For a long time, automating work meant dealing with complicated software or writing some kind of code or pseudocode, such as PowerShell scripts. That put automation out of reach for most people who weren’t convenient coding or the technical aspect of computing.
But LLMs like Claude have made all of that much more accessible. You can simply tell Claude what you want to do and he can handle the automation for you.
I’m using the Claude desktop app for these workflows.specifically Cowork mode. It gives Claude access to the files and folders on your desktop, making these automations possible.
Change my wallpaper to show my daily tasks
Turn your desktop into an accountability system
one of my greatest time management problems is constantly underestimating how much work I still have left. For example, if I have three main tasks for the day, finishing the first one often gives me a false sense of progress. I start to relax too soon, thinking I’m ahead of schedule, only to realize later that I’m struggling to finish everything else.
So I built a system to keep my workload visible at all times.
Every morning, Claude reviews my tasks for the day and generates a desktop wallpaper with them written directly on it. This way my wallpaper becomes a live reminder of everything that is still pending. Every time I minimize a window or look at my desktop, the remaining tasks are there, impossible to ignore.
It’s a simple form of environmental responsibility, but it works.
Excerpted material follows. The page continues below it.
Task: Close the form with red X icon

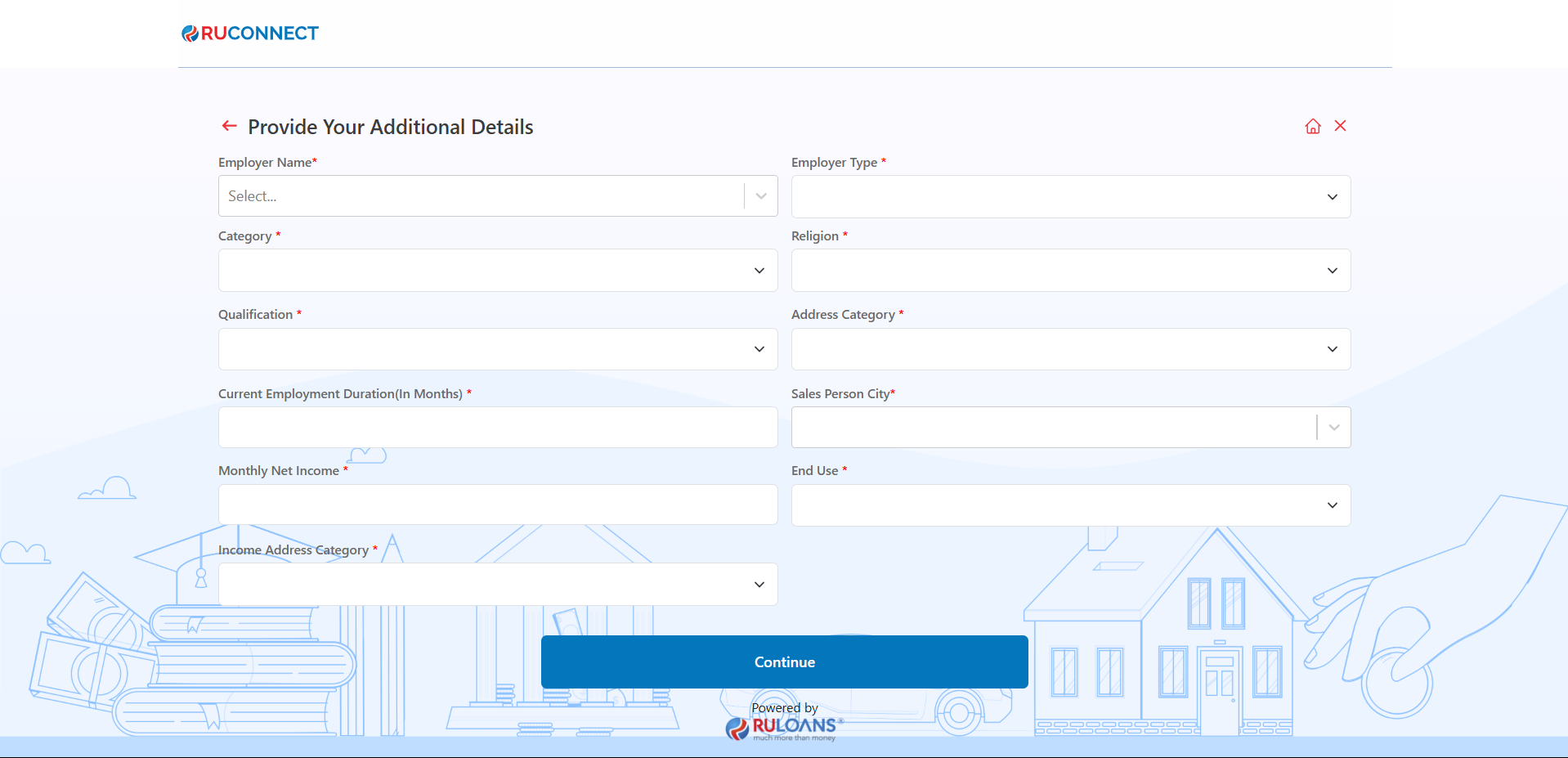Action: [1340, 126]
Instead of relying on memory or opening a task manager every hour, work stays in front of me all day, and that has noticeably reduced procrastination.
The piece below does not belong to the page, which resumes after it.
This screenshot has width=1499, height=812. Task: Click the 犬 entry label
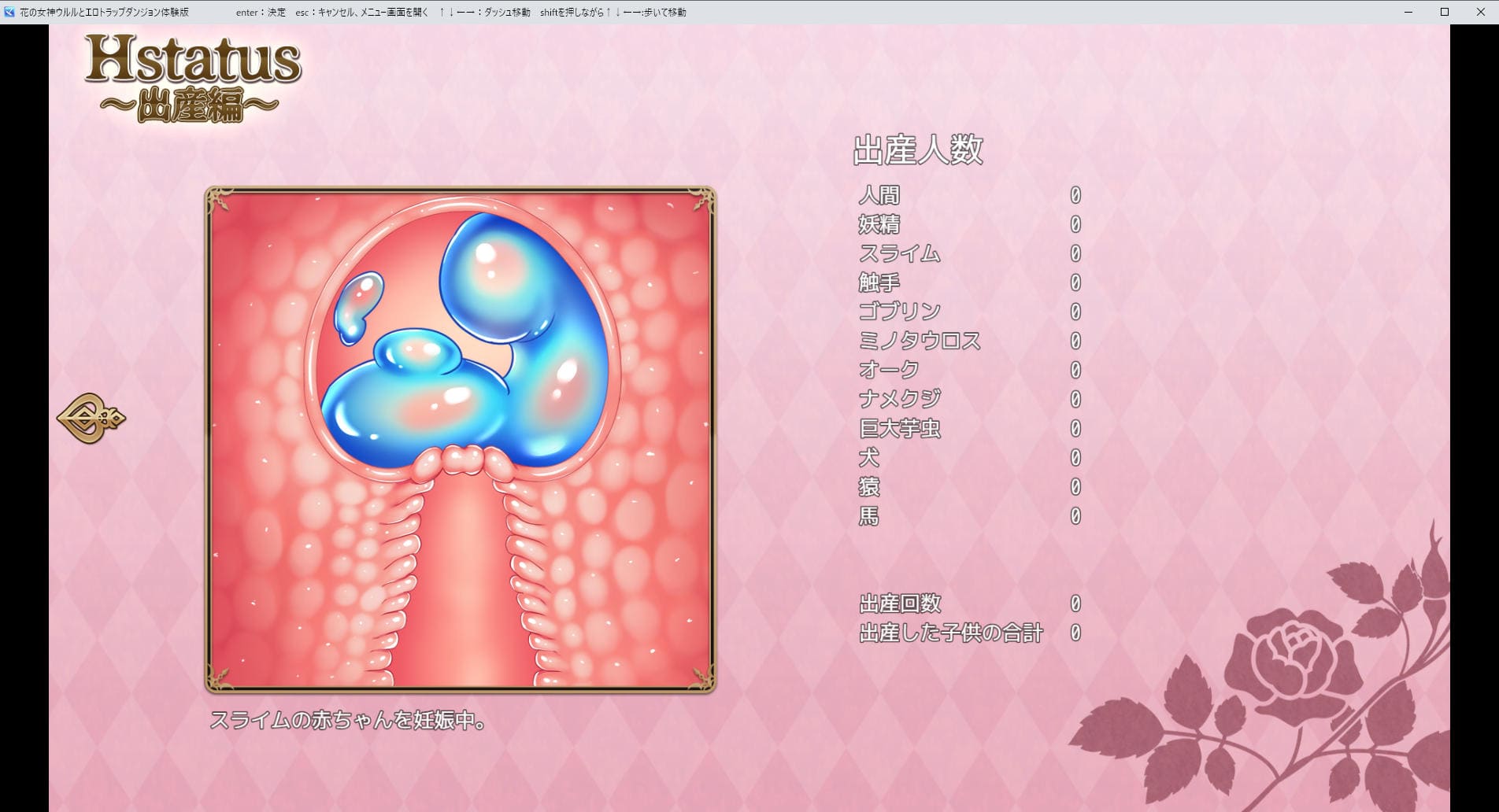point(868,458)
Centralize all my tasks and sync them across all apps
Make Claude your personal project management layer
Claude can connect to most of the productivity tools you already use, including Notion, Asana, Slack, and Gmail. That gives you access to your tasks, notes, messages, and emails, but you can take it much further with the Productivity Plugin.
You get a Claude Skill.md File called /update with the plugin that allows Claude to scan all of your connected applications, gather everything that qualifies as a task, and compile it into a unified view. This way, instead of reviewing four or five different tools every morning, you can start your day in Claude and immediately see everything that’s on your mind.
That alone is useful, but I went a step further with a custom workflow I call Transposition of tasks. Once Claude creates that unified task list, I use the Task Transpose skill to send tasks back to all my apps. So if something exists in Notion but not in Asana (or the other way around), Claude can sync it to both.
This is important because chat interfaces are great for collecting and processing tasks, but dedicated productivity apps are even better for viewing and managing them. They give you timelines, Kanban boards, reminders, and custom fields. The problem is that manually recreating the same task in multiple tools is tedious. Claude automates that layer completely.
Organize files in the appropriate folders
Automating the cleaning you’ve been putting off
When I’m working, my desk becomes the stage for everything. That includes software installers I’m testing, PDFs I just downloaded, article drafts, screenshots, voice recordings I plan to transcribe; basically all the files linked to a project are there for quick access.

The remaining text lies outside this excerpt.